The temple was originally established in 595 and is dedicated to Kangiten, an elusive double deity of lust, wealth, and success. This god is generally depicted as a pair of elephant-headed deities, male and female, in a perpetual embrace. Due to their erotic appearance, their effigies as a rule are kept in miniature zushi shrines and never shown to the public.
Before their integration into the Buddhist pantheon,
The deity originated in India as Vināyaka, also called Gaṇapati, and a parallel version developed in Hinduism who came to be known as Ganesha, the calm Hindu god of wisdom and understanding. Kangiten, on the other hand, is a fickle, vengeful god that may put a tatari curse on those who pray half-heartedly or blunder the mantras. Their fury is so intense that even priests fear them and avoid looking in the direction of the god’s effigy.
While the Indian tradition of offering modak dumplings to Ganesha has carried on, Japan has developed its own custom of offering daikon to Kangiten. The reason for this is unclear, but some believe that the radishes have powers to cleanse people of their sins, while some associate them with the phallus, perhaps related to the god’s erotic nature.
As such, Matsuchiyama Shōden encourages its visitors to offer daikon radishes to Kangiten to pray. They are sold here at market price, and the prior day’s offerings are handed out for free every day, so that they can be used in salads, miso soup, as a garnish for sashimi, or to be pickled in rice vinegar.

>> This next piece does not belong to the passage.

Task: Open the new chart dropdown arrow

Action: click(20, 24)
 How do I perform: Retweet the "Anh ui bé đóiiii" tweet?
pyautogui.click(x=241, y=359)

The temple itself is themed after the vegetable, more or less, as daikon-shaped ornaments and reliefs highlight the grounds. Some are quite noticeable but a few others are hidden in plain sight, inviting visitors for a little Easter egg hunt.
Another unique feature of the temple is its “slope car” monorail system, an unusual sight in the middle of Tokyo. This was made in the 1990s for accessibility as the temple sits on a hilltop, making it rather difficult for elderly visitors to climb the steps to reach the Main Hall.
Know Before You Go
To find the temple, walk along the Sumida River until you reach the entrance. It's about ten minutes away from either Asakusa Station or Sensō-ji Temple. The monorail-side entrance is located at the back across the parking lot. The monorail is called Sakura Rail and can be found by that name on Google Maps.
As a rule, photography is strictly forbidden in the Hondō (Main Hall) of the temple and it is advisable to be quiet inside. And don't forget to be respectful to Kangiten and the temple.